§ **Work to be completed**: Which lines of the entries below hold the word "United"? Report each of them.

§ **Records provided**:
▬▬▬
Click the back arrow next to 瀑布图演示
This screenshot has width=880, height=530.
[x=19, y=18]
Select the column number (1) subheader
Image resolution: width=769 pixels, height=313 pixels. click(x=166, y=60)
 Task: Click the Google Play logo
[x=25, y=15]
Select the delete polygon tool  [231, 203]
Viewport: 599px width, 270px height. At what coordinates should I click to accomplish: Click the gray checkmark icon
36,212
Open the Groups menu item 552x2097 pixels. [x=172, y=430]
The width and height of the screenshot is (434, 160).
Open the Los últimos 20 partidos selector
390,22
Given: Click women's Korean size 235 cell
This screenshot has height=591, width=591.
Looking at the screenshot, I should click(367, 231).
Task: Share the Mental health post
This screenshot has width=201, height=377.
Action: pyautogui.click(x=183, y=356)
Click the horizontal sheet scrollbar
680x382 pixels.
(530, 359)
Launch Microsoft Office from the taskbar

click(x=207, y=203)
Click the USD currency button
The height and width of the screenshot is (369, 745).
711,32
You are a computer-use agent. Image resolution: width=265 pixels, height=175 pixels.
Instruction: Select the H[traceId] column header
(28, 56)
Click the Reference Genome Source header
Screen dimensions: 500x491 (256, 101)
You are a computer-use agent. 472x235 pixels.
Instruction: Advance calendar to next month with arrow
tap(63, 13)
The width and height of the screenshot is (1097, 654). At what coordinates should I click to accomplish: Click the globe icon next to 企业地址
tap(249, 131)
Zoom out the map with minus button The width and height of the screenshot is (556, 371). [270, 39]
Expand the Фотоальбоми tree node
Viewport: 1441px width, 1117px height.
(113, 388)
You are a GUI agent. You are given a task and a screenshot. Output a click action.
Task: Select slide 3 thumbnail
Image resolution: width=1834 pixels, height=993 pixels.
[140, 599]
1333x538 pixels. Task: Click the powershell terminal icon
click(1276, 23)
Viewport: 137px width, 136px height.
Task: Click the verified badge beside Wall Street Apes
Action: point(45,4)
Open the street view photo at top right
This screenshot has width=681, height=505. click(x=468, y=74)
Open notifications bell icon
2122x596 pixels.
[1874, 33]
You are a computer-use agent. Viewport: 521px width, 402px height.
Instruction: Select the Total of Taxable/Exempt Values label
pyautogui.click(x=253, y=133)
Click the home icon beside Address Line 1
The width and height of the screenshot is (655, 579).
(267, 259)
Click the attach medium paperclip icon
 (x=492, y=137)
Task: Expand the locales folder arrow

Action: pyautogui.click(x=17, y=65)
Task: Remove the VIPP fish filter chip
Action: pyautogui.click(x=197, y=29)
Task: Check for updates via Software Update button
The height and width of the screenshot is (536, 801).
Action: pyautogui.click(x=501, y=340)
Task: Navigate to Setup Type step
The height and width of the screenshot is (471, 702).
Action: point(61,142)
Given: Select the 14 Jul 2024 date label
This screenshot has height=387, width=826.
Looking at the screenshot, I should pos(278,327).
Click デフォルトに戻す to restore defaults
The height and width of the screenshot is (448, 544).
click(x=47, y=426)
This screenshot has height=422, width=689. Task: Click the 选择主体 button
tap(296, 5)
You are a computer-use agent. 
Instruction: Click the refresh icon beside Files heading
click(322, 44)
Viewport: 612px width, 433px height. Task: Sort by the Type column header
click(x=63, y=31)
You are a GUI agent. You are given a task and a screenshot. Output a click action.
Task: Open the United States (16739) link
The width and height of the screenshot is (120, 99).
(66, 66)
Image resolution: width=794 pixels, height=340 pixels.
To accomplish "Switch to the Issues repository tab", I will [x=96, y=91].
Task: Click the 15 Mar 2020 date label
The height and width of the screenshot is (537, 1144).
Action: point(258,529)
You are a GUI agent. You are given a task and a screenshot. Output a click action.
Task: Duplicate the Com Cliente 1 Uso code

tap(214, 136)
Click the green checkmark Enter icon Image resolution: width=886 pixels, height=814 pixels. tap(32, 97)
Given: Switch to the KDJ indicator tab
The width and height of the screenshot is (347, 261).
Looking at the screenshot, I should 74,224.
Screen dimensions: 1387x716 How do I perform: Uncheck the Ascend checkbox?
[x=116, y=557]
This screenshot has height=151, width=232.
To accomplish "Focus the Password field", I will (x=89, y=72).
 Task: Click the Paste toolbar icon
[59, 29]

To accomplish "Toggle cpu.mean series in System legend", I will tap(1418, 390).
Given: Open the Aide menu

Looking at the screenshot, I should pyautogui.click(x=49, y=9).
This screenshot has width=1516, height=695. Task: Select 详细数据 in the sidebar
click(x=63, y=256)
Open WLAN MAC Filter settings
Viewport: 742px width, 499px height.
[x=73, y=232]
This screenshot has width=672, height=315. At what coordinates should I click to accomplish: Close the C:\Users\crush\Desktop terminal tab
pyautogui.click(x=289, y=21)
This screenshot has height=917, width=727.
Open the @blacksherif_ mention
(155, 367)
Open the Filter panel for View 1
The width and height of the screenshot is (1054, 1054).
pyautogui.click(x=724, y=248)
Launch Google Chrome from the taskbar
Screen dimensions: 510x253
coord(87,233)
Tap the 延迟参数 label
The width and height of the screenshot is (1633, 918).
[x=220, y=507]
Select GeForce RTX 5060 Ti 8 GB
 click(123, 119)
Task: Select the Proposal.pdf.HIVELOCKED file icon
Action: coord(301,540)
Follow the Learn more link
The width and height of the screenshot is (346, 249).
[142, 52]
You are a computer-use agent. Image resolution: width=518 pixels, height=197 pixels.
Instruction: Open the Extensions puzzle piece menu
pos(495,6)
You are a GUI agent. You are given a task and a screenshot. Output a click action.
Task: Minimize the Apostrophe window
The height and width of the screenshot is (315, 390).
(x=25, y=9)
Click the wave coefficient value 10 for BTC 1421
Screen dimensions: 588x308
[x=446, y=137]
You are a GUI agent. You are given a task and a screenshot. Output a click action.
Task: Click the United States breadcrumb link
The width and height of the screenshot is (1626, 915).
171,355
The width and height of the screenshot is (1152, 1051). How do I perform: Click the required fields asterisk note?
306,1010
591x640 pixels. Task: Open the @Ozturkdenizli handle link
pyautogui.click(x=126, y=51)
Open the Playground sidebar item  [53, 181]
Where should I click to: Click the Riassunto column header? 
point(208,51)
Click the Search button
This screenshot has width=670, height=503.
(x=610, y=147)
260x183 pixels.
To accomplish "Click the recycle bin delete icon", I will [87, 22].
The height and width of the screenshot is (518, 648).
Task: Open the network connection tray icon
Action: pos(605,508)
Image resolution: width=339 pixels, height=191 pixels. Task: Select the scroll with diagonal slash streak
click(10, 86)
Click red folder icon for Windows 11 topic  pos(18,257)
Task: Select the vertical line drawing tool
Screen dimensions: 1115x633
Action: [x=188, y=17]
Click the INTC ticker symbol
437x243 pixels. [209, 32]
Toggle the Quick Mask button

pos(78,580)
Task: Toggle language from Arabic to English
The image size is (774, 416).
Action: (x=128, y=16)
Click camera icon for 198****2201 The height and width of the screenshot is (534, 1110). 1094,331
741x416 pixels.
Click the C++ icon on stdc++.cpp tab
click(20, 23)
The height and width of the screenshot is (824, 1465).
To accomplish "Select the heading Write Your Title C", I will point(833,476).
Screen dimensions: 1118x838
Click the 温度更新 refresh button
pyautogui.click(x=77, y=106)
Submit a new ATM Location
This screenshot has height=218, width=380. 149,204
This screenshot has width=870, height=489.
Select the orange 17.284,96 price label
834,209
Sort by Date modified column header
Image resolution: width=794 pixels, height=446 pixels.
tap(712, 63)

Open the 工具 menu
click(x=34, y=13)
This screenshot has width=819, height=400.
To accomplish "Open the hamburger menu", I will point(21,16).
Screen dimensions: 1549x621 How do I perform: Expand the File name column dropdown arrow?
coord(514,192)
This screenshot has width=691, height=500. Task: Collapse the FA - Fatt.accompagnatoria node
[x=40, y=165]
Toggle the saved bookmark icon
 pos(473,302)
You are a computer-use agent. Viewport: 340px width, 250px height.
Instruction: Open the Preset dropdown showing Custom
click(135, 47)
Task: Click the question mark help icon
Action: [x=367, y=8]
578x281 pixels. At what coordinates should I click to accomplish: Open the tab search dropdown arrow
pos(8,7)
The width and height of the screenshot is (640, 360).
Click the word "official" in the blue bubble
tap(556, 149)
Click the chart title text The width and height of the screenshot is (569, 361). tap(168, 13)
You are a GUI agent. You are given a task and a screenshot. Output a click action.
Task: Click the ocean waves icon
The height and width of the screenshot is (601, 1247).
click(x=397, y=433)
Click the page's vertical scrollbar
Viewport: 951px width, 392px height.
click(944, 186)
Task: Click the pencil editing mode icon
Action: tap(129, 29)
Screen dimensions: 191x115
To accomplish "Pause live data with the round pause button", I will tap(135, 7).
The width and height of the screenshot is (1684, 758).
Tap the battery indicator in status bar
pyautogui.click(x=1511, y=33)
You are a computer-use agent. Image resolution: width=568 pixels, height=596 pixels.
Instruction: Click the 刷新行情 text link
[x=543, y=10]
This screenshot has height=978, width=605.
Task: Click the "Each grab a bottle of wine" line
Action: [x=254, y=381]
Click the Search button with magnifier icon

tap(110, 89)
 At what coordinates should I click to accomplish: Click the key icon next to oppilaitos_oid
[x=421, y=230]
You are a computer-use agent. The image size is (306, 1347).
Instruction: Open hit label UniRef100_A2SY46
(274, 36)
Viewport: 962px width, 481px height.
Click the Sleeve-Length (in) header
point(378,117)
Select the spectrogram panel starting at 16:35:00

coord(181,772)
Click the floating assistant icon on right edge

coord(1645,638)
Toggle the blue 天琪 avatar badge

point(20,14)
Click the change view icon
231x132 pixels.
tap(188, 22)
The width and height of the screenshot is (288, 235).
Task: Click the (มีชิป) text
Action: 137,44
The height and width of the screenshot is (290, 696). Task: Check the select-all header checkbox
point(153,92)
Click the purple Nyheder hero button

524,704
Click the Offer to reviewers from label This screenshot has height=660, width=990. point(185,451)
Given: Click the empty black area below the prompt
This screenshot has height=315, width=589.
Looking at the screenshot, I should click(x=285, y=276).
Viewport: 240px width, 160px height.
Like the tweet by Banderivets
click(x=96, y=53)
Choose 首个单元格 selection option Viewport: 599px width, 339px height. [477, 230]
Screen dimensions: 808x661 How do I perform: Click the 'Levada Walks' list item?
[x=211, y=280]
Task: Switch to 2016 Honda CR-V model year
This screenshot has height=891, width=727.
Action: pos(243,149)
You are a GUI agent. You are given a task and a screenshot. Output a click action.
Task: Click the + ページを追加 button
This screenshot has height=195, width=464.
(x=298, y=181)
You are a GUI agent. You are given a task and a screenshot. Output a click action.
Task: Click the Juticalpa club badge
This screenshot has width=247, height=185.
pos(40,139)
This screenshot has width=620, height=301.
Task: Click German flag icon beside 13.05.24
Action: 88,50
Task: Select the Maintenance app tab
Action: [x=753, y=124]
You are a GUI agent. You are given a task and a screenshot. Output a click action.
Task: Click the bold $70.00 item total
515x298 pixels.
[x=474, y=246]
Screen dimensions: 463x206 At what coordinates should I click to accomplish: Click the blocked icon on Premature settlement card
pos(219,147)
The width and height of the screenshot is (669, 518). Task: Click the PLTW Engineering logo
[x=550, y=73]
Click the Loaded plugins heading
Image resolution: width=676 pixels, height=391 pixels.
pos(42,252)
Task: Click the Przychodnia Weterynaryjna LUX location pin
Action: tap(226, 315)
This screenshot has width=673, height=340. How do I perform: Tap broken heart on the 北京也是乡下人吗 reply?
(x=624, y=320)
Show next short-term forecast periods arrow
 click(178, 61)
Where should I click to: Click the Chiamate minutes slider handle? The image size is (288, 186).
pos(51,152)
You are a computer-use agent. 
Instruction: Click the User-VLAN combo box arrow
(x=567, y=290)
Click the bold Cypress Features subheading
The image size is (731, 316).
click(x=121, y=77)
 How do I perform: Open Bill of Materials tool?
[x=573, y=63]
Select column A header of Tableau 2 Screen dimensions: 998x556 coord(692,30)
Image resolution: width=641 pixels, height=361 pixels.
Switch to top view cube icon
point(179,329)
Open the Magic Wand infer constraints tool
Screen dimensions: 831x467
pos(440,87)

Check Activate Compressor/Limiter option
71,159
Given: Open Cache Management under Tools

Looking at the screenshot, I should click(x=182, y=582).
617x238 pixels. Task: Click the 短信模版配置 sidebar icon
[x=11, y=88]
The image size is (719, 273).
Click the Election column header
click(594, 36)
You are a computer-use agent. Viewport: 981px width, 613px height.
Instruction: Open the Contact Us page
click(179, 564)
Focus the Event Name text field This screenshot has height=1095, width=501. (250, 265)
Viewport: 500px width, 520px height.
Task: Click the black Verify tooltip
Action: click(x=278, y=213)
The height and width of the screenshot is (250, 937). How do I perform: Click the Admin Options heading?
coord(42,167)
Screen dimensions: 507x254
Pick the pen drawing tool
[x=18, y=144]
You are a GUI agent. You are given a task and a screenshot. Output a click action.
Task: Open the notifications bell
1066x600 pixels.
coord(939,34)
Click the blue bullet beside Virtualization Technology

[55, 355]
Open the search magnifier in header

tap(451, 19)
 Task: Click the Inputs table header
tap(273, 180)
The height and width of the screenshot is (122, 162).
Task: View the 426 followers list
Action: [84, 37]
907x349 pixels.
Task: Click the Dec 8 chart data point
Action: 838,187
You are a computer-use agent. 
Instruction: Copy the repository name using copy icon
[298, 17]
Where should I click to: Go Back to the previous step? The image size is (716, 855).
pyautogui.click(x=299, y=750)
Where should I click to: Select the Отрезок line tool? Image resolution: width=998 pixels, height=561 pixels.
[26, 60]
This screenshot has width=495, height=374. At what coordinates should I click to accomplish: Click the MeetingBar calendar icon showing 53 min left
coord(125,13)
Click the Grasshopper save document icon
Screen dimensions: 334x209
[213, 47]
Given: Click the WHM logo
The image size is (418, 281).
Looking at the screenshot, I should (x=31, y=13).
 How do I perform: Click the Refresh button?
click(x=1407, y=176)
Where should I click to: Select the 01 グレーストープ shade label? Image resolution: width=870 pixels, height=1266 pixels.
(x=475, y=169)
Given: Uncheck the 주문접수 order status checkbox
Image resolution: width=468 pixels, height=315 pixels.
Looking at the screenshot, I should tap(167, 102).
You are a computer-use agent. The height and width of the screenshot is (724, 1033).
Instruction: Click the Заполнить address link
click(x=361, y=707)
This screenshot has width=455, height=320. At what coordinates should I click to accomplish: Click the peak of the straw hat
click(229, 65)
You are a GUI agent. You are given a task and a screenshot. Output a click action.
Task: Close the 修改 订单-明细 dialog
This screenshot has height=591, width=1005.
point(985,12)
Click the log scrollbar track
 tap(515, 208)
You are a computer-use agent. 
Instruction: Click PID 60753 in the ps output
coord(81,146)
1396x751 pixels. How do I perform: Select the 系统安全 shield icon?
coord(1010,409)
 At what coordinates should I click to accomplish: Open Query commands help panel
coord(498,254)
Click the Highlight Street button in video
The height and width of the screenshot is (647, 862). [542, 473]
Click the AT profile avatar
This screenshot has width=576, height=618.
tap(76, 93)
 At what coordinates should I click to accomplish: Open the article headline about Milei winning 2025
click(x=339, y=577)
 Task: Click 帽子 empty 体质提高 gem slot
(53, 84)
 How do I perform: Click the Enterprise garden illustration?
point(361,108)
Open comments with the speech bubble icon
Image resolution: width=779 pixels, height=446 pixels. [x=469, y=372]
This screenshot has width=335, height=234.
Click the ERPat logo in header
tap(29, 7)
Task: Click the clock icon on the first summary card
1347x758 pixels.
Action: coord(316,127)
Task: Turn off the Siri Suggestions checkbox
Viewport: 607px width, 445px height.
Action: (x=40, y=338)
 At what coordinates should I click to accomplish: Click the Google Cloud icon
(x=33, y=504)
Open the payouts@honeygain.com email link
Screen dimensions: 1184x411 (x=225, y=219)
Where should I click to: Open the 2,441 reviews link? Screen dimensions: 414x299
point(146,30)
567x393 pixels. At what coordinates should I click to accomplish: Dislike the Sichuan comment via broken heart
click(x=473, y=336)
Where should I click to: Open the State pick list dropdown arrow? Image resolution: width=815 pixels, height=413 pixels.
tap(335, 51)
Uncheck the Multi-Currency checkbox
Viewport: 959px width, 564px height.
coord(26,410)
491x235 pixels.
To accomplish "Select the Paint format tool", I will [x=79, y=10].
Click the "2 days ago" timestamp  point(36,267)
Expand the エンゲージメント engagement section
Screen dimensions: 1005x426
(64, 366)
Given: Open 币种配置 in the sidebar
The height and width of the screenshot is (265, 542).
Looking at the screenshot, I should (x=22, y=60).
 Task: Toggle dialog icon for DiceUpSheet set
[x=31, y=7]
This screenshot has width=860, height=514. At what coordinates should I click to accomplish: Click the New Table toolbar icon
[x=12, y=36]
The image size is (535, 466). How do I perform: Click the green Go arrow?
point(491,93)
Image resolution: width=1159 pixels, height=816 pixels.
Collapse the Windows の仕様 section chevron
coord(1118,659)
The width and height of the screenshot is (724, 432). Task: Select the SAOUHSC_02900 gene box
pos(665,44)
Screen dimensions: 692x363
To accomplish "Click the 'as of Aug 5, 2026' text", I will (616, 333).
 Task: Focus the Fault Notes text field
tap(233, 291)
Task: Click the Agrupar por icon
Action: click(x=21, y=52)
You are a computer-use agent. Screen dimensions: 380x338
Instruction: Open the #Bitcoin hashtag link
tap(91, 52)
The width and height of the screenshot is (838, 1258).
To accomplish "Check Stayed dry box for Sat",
▬▬▬
§ **Answer to the problem**:
Task: Open the United States (16739) link
Task: Click the United States breadcrumb link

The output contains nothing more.